Solution Structure of an Engineered Insulin Monomer at Neutral pH

Abstract

Insulin circulates in the bloodstream and binds to its specific cell-surface receptor as a 5808 Da monomeric species. However, studies of the monomer structure and dynamics in solution are severely limited by insulin self-association into dimers and higher oligomers. In the present work we use site-directed mutagenesis of the dimer- and hexamer-forming surfaces to yield the first insulin species amenable for structure determination at neutral pH by nuclear magnetic resonance (NMR) spectroscopy. The preferred insulin mutant, i.e., (B1, B10, B16, B27) Glu, des-B30 insulin retains 47% biological potency and remains monomeric at millimolar concentrations in aqueous solution at pH 6.5−7.5 as judged by NMR and near-UV circular dichroism (CD) spectroscopy. From a series of 2D ¹H-NMR spectra collected at pH 6.5 and 34 °C, the majority of the resonances are assigned to specific residues in the sequence, and nuclear Overhauser enhancement (NOE) cross-peaks are identified. NOE-derived distance restraints in conjunction with torsion restraints based on measured coupling constants, ³J_H^NH^α, are used for structure calculations using the hybrid method of distance geometry and simulated annealing. The calculated structures show that the major part of the insulin mutant is structurally well defined with an average root mean square (rms) deviation between the 25 calculated structures and the mean coordinates of 0.66 Å for backbone atoms (A2−A19 and B4−B26) and 1.31 Å for all backbone atoms.

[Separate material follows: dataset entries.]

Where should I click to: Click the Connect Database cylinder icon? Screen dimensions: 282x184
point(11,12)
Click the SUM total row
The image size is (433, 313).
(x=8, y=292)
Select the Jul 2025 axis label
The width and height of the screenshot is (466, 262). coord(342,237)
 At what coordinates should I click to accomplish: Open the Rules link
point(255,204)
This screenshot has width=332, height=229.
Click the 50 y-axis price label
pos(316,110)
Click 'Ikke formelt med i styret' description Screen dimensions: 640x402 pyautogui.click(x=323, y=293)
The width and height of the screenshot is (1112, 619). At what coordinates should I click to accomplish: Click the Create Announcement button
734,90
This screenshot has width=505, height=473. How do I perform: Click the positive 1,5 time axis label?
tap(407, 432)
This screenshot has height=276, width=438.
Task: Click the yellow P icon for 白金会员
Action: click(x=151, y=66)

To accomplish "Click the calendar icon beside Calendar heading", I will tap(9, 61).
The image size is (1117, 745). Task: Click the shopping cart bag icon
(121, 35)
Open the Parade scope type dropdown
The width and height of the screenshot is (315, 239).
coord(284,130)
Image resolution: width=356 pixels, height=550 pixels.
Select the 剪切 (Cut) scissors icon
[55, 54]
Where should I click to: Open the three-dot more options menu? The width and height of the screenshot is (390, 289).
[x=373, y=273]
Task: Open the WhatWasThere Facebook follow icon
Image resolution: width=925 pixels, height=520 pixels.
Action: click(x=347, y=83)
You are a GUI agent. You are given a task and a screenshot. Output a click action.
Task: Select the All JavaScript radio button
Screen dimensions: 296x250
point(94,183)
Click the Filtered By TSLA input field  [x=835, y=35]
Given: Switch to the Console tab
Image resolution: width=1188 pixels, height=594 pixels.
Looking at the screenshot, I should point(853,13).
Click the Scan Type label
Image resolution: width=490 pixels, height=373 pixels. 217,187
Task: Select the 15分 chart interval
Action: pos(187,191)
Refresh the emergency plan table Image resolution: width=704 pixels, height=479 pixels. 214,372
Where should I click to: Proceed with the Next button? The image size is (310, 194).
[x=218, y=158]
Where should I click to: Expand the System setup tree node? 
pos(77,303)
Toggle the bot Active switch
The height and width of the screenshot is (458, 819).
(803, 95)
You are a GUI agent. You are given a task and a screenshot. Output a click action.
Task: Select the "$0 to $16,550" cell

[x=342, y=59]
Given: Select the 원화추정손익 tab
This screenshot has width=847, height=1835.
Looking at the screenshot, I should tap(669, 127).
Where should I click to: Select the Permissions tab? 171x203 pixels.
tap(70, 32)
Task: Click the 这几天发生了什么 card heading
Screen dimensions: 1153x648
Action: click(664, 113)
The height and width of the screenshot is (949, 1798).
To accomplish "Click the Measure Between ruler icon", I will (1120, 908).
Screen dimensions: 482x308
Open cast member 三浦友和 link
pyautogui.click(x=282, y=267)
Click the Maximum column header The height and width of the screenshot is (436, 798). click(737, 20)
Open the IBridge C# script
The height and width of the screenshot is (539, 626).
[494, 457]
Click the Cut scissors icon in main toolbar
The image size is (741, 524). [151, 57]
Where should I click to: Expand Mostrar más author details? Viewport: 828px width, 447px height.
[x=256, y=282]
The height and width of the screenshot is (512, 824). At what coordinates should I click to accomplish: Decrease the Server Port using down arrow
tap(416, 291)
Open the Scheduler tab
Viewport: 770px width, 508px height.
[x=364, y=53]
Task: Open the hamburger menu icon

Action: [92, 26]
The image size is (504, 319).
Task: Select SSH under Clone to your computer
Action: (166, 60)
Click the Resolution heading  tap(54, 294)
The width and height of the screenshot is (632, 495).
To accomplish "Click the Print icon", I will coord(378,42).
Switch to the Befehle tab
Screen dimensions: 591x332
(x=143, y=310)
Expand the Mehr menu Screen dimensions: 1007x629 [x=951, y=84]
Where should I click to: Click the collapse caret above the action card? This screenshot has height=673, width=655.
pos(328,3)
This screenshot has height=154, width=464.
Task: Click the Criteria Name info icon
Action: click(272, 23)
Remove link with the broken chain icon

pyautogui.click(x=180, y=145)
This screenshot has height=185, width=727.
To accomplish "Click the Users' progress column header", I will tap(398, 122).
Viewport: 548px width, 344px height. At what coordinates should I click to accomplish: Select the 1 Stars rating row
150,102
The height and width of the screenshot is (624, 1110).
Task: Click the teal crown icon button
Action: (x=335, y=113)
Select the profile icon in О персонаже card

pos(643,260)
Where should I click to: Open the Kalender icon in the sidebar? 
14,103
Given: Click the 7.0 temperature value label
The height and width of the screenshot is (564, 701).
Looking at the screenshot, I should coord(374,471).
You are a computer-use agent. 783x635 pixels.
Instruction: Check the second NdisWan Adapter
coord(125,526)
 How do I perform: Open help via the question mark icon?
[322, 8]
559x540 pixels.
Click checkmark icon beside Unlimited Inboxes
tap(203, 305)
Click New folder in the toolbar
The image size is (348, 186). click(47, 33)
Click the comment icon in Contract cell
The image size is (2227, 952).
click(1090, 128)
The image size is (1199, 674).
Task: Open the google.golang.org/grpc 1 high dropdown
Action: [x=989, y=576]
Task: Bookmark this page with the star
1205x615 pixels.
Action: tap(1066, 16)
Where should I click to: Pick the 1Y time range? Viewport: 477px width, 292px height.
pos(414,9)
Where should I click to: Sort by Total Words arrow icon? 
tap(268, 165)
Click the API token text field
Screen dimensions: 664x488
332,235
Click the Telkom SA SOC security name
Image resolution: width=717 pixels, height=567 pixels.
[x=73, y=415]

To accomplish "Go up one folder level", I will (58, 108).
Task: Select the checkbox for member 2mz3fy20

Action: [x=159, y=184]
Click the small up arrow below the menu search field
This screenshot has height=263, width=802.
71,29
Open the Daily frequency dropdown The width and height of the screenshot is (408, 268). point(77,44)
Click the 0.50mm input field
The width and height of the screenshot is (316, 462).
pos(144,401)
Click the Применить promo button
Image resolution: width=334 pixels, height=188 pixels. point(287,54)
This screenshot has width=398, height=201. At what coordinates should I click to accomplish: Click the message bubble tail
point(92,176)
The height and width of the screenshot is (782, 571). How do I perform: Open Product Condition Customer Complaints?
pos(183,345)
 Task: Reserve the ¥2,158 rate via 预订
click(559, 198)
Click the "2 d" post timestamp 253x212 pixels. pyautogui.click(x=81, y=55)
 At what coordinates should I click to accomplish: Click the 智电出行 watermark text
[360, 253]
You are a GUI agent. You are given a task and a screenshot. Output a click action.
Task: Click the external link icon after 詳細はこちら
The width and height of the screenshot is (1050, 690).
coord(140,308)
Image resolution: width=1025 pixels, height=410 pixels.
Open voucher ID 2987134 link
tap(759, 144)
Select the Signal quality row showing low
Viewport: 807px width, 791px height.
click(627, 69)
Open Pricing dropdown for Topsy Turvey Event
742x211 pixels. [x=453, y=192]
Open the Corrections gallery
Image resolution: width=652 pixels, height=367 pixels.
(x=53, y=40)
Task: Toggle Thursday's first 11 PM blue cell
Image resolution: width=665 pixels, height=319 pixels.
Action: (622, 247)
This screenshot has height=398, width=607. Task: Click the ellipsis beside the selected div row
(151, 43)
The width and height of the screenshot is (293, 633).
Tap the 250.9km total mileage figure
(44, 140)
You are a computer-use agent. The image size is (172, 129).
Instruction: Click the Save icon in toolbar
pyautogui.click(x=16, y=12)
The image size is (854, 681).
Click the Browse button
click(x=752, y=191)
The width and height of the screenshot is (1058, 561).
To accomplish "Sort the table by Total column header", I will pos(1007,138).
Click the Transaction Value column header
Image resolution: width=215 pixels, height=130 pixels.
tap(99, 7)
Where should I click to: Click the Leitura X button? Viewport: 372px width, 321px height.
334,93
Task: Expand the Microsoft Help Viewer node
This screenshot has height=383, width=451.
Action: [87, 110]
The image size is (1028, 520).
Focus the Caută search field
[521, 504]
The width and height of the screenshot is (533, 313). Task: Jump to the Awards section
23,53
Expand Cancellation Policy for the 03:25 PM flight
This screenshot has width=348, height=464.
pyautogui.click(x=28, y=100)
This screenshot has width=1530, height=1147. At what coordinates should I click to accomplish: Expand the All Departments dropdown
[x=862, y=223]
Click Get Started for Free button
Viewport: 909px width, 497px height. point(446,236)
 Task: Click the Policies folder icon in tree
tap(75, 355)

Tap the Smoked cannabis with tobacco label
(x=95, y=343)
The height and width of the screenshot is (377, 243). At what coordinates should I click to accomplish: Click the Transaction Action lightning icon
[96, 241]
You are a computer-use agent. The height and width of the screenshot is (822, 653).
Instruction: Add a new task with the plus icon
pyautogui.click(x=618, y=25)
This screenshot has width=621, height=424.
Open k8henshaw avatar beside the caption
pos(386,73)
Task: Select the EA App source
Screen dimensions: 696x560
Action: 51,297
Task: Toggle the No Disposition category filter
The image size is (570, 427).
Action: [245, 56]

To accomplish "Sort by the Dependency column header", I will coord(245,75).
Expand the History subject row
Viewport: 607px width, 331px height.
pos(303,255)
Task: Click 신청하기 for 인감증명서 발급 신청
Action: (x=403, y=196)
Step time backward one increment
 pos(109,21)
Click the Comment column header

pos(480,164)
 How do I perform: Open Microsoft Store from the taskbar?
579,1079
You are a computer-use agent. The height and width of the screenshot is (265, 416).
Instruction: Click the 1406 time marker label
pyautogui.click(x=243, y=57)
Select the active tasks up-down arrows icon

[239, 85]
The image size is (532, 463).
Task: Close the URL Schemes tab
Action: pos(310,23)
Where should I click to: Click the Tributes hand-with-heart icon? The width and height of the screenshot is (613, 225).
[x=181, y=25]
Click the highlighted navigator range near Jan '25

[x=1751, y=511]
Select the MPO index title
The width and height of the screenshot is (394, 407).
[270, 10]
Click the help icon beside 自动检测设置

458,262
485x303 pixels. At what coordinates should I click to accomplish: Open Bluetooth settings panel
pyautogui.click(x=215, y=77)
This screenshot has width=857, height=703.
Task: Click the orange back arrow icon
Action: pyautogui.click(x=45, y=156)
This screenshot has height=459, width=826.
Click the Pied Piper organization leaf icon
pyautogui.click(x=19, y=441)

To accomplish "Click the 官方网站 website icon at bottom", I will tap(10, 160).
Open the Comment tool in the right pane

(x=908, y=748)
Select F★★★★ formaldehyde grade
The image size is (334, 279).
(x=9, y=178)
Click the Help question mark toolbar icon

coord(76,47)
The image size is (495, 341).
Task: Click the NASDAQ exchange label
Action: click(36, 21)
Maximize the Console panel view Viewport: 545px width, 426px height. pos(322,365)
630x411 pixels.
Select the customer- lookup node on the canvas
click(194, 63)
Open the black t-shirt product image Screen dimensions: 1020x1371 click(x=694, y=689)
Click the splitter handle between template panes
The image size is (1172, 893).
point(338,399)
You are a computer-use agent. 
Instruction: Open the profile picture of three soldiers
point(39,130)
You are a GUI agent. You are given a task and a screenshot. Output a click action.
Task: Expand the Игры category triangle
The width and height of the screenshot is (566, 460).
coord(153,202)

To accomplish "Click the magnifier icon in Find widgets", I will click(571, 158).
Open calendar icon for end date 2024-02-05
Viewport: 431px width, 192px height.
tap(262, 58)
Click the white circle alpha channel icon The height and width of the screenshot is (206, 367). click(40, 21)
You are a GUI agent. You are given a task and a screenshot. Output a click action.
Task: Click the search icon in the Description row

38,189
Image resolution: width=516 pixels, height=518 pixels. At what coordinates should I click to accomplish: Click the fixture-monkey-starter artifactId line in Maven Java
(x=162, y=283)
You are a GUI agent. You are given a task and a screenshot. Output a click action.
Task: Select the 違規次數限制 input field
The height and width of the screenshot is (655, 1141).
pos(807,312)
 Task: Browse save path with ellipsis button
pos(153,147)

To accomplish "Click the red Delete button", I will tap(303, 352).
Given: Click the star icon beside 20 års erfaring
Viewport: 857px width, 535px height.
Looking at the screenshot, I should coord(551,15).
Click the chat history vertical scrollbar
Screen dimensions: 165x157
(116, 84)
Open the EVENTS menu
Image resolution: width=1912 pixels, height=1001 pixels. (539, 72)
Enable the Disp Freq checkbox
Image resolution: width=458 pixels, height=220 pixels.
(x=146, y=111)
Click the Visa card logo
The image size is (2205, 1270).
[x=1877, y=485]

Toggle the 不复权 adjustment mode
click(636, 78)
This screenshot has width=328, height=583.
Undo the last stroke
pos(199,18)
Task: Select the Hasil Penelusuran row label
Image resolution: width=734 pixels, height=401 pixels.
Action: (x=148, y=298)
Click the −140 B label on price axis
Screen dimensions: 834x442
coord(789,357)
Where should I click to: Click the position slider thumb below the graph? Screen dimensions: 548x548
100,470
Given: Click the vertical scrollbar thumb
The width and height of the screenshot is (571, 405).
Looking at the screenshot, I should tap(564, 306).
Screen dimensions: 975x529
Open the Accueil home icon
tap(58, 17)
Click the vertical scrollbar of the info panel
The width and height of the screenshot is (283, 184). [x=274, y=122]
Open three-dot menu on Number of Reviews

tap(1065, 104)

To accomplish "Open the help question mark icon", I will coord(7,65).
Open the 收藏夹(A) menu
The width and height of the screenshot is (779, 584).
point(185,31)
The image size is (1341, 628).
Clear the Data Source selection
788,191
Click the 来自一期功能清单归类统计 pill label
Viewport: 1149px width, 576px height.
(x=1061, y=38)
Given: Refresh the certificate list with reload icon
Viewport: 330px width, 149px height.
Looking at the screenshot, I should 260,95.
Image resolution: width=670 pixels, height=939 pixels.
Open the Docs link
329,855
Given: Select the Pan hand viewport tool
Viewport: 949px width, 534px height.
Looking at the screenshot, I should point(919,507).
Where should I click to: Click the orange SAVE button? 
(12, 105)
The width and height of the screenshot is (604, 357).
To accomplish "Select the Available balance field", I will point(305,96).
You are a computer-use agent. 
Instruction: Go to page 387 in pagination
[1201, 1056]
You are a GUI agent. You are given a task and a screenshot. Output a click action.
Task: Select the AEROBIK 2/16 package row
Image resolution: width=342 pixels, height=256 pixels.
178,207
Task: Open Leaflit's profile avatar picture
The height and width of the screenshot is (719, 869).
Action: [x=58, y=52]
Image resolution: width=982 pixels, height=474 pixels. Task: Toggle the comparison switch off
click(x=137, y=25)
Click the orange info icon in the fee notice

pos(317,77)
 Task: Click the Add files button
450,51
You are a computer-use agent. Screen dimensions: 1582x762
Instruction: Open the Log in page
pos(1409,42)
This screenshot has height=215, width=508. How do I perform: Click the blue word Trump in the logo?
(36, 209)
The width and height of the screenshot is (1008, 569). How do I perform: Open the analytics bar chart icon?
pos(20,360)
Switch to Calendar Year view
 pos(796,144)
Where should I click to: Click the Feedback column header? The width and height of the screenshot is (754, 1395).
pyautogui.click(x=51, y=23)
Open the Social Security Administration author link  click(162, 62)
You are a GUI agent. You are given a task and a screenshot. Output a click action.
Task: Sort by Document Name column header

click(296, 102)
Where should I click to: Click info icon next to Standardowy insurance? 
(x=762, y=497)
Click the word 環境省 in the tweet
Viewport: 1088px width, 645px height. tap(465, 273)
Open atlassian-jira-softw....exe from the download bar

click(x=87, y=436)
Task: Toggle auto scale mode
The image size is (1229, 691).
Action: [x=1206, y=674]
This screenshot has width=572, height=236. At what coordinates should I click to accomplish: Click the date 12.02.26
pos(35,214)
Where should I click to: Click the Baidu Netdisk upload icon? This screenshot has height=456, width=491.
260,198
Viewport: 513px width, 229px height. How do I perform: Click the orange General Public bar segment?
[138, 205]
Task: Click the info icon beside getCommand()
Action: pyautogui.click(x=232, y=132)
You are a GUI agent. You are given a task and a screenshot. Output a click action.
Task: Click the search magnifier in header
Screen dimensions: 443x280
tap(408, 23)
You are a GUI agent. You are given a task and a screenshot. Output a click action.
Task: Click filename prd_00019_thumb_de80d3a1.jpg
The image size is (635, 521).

The A-chain consists of two antiparallel helices, A2−A7 and A12−A19, connected by a loop. The B-chain contains a loop region (B1−B8), an α-helix (B9−B19), and a type I turn (B20−B23) and terminates as an extended strand (B24−B29). The B1−B4 and B27−B29 regions are disordered in solution. The structure is generally similar to crystal structures and resembles a crystalline T-state more than an R-state in the sense that the B-chain helix is confined to residues B9−B19.